Nesse momento, creio ser importante ressaltar que o principal objetivo do presente trabalho é analisar o desenvolvimento da temática ética na e por meio da conversação entre psicólogos. O foco não está em analisar a conversação per se, portanto, a Análise da Conversação será utilizada como coadjuvante na produção de entendimento sobre o material utilizado.

Para esse objetivo, nessa dissertação, poderia se utilizar o Modelo da Ação Discursiva (MAD). No entanto, em análises preliminares, não consegui realizar um trabalho de qualidade, de tal forma que o que escrevia me parecia bastante mecânico e esterotipado, prendendo-me apenas às categorias do modelo e não atingindo de maneira satisfatória o tema ética.

Já quando utilizei como forma de análise os repertórios interpretativos, pude perceber maior desenvoltura na análise, analisando o conteúdo do discurso, no caso o tema ética, porém sem deixar de ancorar essa análise nos processos conversacionais, sujeitos à pragmatica da situação, possibilitando compreender os sentidos de ética emergindo a partir dos relacionamentos humanos. Assim, pude perceber e criar interpretações maleáveis, criativas e perspicazes. Acredito que por meio da noção de repertórios interpretativos foi possível realizar uma análise do tipo da Psicologia Discursiva, que possibilitou o estudo da temática ética de maneira interessante.

Ao justificar minha escolha pelo modo de análise calcado no estudo dos repertórios interpretativos, creio estar sendo coerente com o entendimento construcionista social do processo de produção de conhecimento, não aderindo à concepção positivista de cientista heróico que utiliza a melhor ferramenta de análise única e exclusivamente em função das características dos dados, excluindo do processo influências tidas como espúrias, de cunho pessoal e, portanto, subjetivas, mas subcrevo-me ao entendimento de que produzir sentidos por meio da escrita científica é também um processo marcado por escolhas mundanas relacionadas não apenas às características do material de análise, mas a variáveis não ideais como disponibilidade de tempo do pesquisador, habilidades específicas, preferências pessoais abstrusas.

7  –  Análise  e  discussão  

     

Tendo em vista a proposta do presente trabalho em compreender os sentidos construídos sobre ética por psicólogos que trabalham com grupos, inicialmente identificamos, nomeamos e descrevemos os repertórios interpretativos utilizados pelos participantes em situação de grupo. Juntamente com esse processo de identificação, procuramos compreender a função de seu uso em situações específicas, ou seja, em decorrência da pragmática da situação, como esses repertórios são utilizados em função da contingencialidade do momento conversacional, inserindo o seu uso em caráter contextual e situacional. O manejo da identidade no decorrer das conversas também foi um aspecto explorado, procurando entender as implicações identitárias do uso dos repertórios, compreendendo essas implicações como forma de construir retoricamente a realidade das descrições em pauta.

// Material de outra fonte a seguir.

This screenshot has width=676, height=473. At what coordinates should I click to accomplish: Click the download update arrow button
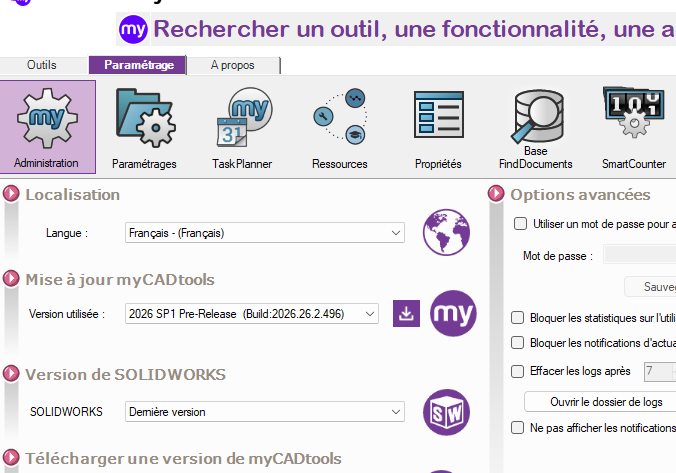(x=405, y=313)
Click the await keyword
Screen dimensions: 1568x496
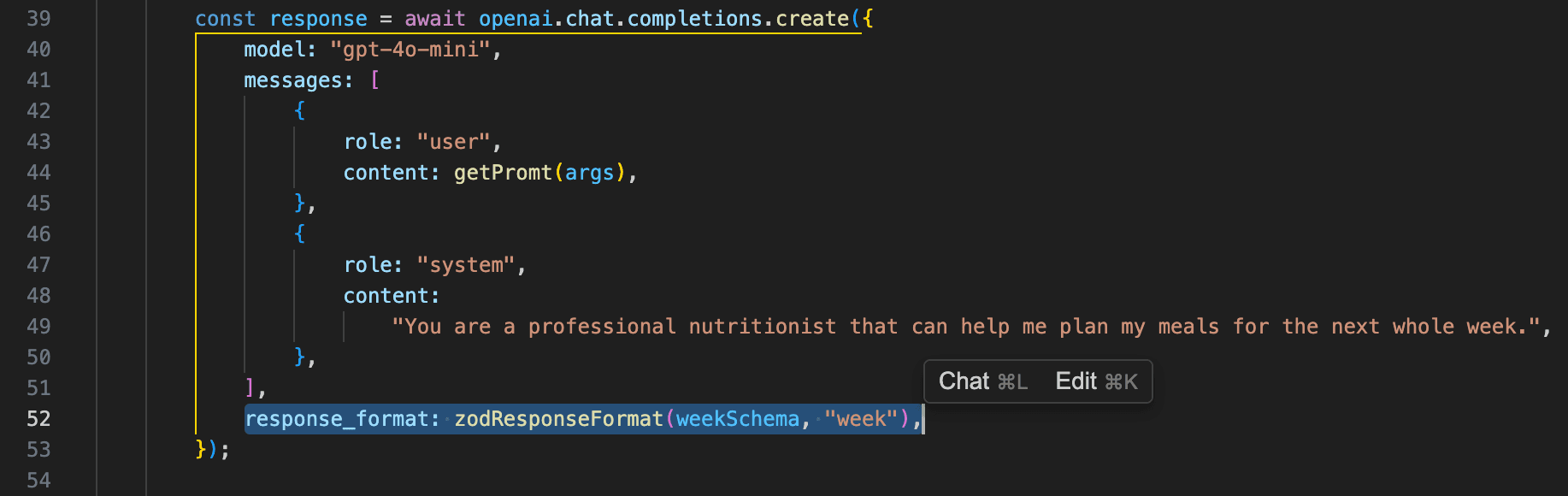click(x=435, y=19)
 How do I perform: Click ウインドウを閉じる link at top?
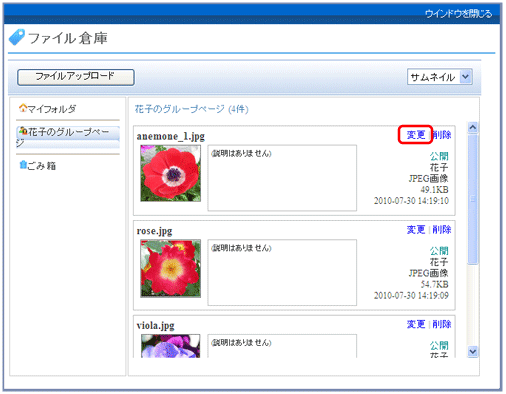(x=458, y=14)
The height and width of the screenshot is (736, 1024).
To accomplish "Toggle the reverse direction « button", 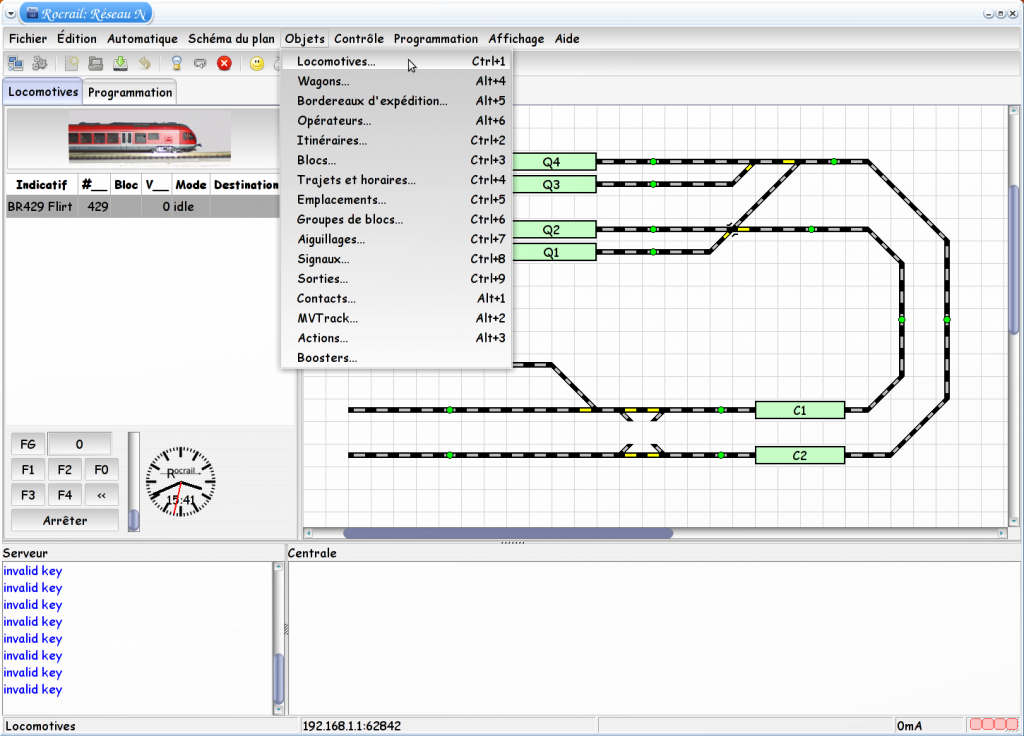I will point(101,494).
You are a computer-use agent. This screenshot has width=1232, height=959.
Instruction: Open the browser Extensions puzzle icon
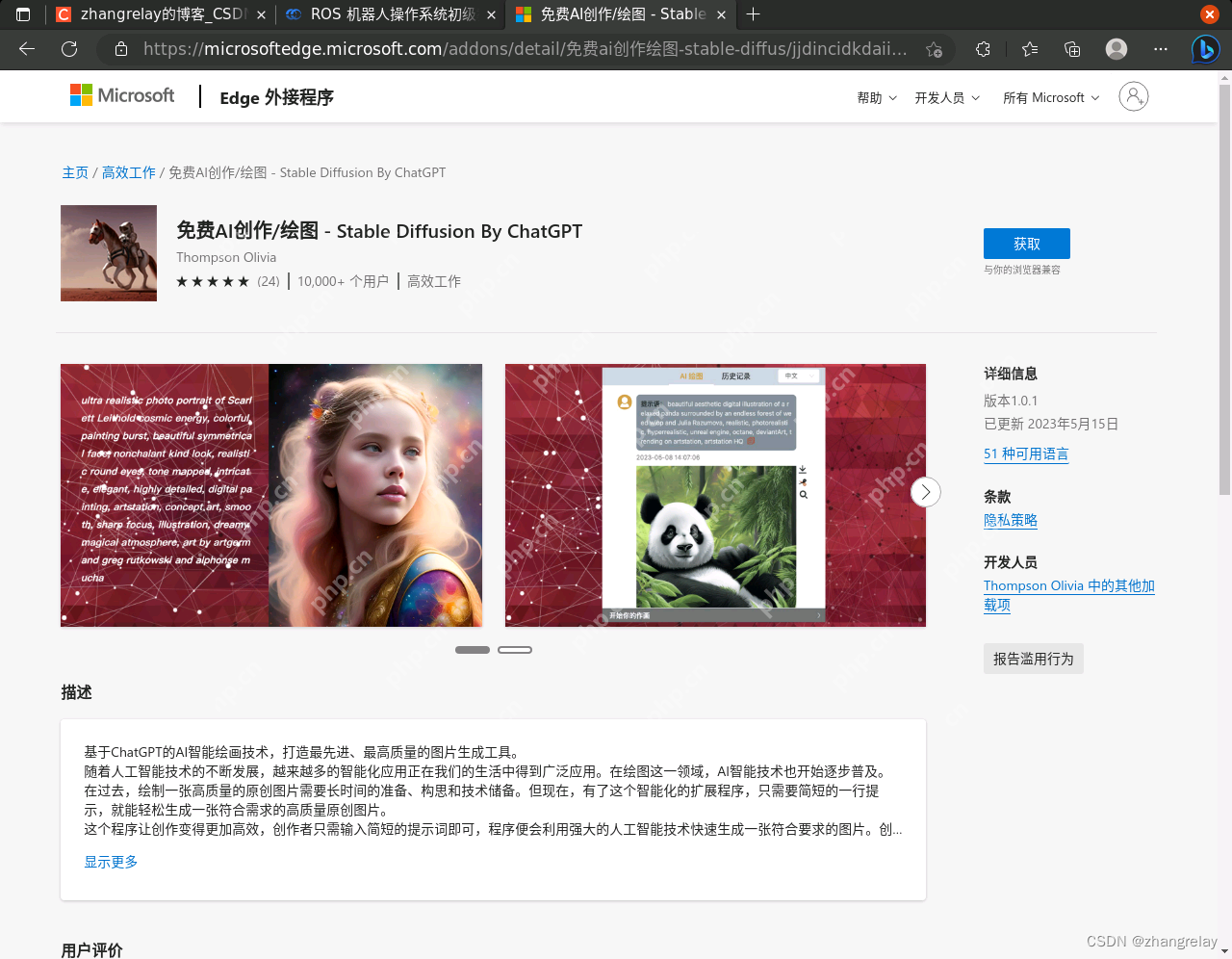tap(983, 48)
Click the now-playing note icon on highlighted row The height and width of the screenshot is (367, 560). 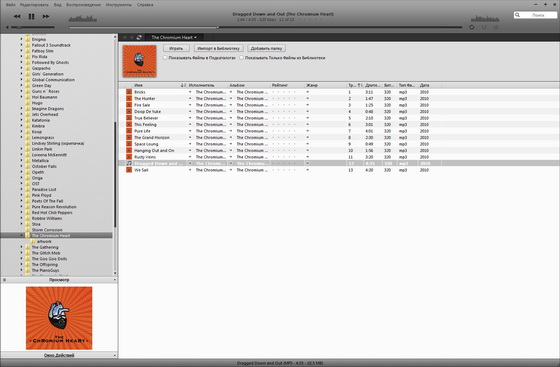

Utilizamos no presente estudo uma abordagem na qual interações entre os participantes do grupo foram realçadas e, a partir de tais trechos, elaboramos a análise dos repertórios interpretativos realçando não apenas os conteúdos como também seu uso interacional.

7.1  –  Episódio  1  

A atividade grupal a partir da qual utilizamos o material para a análise a seguir ocorreu no primeiro encontro do segundo grupo e constituía-se da seguinte forma: foi pedido que fizessem uma lista na qual cada uma escreveria 10 palavras que viessem à mente quando pensassem no termo “ética”. Depois pediu-se para lerem em voz alta. Após isso, deveriam em conjunto e consensualmente definir quais são as cinco palavras que sintetizam todas as outras palavras escritas individualmente. Esse grupo tinha quatro participantes.